The Supreme Court on Tuesday dove into the murky waters of affirmative action, and the result was déjà vu. As it has in other recent cases, the court’s lead opinion claimed the middle ground but in fact drove the law to the right.
The result: Statewide bans on affirmative action are all but bulletproof from here on out, even though Justice Anthony Kennedy, who wrote the opinion, suggested otherwise.
In Schuette v. BAMN, the case decided Tuesday, the court was considering Michigan’s ban on affirmative action in college admissions. For years, Michigan’s state universities considered race as a “plus” factor, but in 2006 voters amended the state constitution to forbid that practice. The question for the court: Was that ban unconstitutional?
Whatever one thinks about affirmative action in general, the Supreme Court wasn’t writing on a clean slate in resolving this particular question. In cases from the 1960s to the 1980s, the court considered state laws that overturned local laws favoring minority groups – for example, laws ordering public-school busing – and made it impossible for minorities to obtain favorable local legislation. Those sorts of laws, the court wrote, are unconstitutional if they “subtly [distort] governmental processes in such a way as to place special burdens on the ability of minority groups to achieve beneficial legislation.”
Opponents of Michigan’s affirmative-action ban argued that the ban is unconstitutional under those precedents. The Michigan regime, they said, saddles minorities with a special burden no one else faces when dealing with admissions policies. Those seeking, for example, a preference for admitting student-athletes or “legacy” applicants could take their case to a school directly, while those who want a racial preference would have to amend the state constitution.
In today’s decision, the Supreme Court splintered on that claim: Two justices (Sotomayor and Ginsburg) agreed the Michigan law was unconstitutional. Two (Scalia and Thomas) attacked affirmative action in harsh terms and would have overruled the earlier cases altogether.
The lead opinion, meanwhile, staked out what it said was a middle ground. Justice Kennedy, joined by Chief Justice John Roberts and Justice Samuel Alito, refused to overrule the earlier cases – or so he said. But he then reinterpreted those cases in a way that effectively erases them from the books.
According to Kennedy, the earlier decisions forbade state interference with local laws protecting minorities only because the local laws at issue were designed to undo “specific injuries from hostile discrimination.” In other words, where a locality adopts a race-conscious policy to fix legal segregation or other explicit government discrimination, a state cannot necessarily overrule it and require even-handedness. But in every other circumstance, the state can do so – even if that means minorities end up facing the very legislative disadvantages the earlier decisions said were impermissible.
That new approach likely is the nail in the coffin for efforts to challenge bans on affirmative action in college admissions.
That’s because schools don’t use race as a plus factor to remedy government-sanctioned segregation – at least, not recent government-sanctioned segregation. They do it instead to counteract subtler disadvantages faced by minority applicants, and to diversify the student body. But as far as Kennedy is concerned, that isn’t enough: Unless proponents can show that schools are considering race as a way to counteract Jim Crow laws – something they can’t show – their affirmative-action policies can be abolished by majority vote.
Kennedy thus torpedoed several decades of precedent while claiming not to do so – a familiar phenomenon of late.
Whatever the merits of that approach, Justice Scalia wasn’t buying it. Instead, in classic Scalia form, he unloaded with both barrels. His concurring opinion called the earlier cases protecting local affirmative-action policies from state interference “sorry,” “appalling,” and “absurd.” He attacked Kennedy for refusing to overrule them. And he said the dissenting opinion’s willingness to strike down a state policy requiring racial evenhandedness was “shameful.”
Those are uncommonly strong words for a judicial opinion, but they’re par for the course for Scalia.
But then he went even further: He closed by writing that state affirmative-action bans should be permissible “regardless of whatever evidence of seemingly foul purposes plaintiffs may cook up in the trial court.”
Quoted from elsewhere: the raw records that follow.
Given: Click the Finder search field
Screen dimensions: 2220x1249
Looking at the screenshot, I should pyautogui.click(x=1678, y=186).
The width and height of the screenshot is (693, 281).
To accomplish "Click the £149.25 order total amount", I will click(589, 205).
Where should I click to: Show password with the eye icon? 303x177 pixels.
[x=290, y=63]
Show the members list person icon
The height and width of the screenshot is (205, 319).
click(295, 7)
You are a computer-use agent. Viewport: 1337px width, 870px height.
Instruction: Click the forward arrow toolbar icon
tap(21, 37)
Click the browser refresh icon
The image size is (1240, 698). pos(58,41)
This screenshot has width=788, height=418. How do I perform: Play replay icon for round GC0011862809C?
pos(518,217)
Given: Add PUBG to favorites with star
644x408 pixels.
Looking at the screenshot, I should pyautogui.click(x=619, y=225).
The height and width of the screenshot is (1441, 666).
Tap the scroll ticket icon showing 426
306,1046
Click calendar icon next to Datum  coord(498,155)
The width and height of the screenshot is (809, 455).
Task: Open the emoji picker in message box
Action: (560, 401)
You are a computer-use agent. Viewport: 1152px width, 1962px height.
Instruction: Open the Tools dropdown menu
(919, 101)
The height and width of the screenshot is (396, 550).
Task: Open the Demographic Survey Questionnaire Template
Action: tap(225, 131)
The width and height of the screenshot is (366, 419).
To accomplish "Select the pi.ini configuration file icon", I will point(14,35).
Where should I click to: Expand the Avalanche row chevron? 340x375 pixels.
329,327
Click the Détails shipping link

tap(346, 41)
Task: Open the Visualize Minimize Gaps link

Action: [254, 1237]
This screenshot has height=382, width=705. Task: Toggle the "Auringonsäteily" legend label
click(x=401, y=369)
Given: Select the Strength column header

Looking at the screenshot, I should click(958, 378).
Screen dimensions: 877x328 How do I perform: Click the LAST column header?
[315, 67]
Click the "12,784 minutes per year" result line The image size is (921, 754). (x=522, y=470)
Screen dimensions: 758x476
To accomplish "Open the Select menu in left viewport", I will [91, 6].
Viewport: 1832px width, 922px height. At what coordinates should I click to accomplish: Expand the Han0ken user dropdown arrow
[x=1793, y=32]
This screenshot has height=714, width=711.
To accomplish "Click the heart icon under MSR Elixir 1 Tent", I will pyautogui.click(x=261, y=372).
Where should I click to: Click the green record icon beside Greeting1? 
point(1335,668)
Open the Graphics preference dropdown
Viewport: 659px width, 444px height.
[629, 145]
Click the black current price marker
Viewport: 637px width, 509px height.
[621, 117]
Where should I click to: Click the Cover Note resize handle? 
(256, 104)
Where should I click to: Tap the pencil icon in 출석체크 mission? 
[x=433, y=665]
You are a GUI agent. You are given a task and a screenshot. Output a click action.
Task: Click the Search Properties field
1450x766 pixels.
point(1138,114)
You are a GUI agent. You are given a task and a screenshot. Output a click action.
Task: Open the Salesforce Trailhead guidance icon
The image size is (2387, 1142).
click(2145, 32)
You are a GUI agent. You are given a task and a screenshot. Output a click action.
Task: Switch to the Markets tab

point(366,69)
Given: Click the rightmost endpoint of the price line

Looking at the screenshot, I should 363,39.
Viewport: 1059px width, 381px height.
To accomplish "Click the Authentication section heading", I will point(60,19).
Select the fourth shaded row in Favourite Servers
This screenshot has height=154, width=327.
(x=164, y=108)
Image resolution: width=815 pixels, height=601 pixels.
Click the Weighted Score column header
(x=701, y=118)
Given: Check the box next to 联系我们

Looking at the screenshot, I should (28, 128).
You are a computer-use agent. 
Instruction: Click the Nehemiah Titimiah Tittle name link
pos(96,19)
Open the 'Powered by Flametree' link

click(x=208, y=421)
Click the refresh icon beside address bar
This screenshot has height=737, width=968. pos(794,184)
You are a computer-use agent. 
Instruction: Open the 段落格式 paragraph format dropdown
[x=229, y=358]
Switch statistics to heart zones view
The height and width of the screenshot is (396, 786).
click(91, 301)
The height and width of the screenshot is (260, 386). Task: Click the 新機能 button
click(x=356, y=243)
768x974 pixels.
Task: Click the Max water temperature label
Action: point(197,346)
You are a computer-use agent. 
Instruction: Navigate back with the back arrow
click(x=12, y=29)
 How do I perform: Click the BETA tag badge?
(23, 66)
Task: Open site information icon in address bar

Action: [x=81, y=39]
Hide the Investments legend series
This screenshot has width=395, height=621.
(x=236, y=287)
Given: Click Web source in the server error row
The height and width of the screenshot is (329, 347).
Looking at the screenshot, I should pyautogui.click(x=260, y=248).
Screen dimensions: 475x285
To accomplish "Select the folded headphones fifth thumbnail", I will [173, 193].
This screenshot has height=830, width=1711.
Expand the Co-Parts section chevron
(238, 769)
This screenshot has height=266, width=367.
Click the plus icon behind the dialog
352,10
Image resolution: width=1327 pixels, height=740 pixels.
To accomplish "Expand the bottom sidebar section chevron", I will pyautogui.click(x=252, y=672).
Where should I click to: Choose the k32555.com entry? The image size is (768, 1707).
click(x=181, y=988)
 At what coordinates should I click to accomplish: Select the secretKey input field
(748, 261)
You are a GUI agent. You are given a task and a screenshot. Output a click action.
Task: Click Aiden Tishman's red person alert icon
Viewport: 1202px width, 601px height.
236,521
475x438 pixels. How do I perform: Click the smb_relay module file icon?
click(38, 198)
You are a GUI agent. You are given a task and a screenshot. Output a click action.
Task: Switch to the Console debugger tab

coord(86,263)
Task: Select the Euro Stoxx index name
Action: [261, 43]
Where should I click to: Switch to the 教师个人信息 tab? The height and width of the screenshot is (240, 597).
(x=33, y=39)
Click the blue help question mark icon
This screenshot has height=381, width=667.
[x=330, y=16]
That is a bold statement, as an example illustrates. Imagine if a state university began using race as an admissions plus-factor, and a majority of state legislators banded together and said publicly, “we have to end this policy because we want our schools to stay white and too many minority students are getting in.” The legislature then passed a law banning affirmative action in college admissions. Scalia’s opinion strongly suggests that would be just fine.
It’s bizarre to think that would be the law. And it’s not, at least for now: Scalia’s opinion attracted only one other vote, while Kennedy carried the day. Call it a victory for subtlety – for better or for worse.
Dominic Perella is a partner in the law firm of Hogan Lovells, where he specializes in Supreme Court and appellate litigation.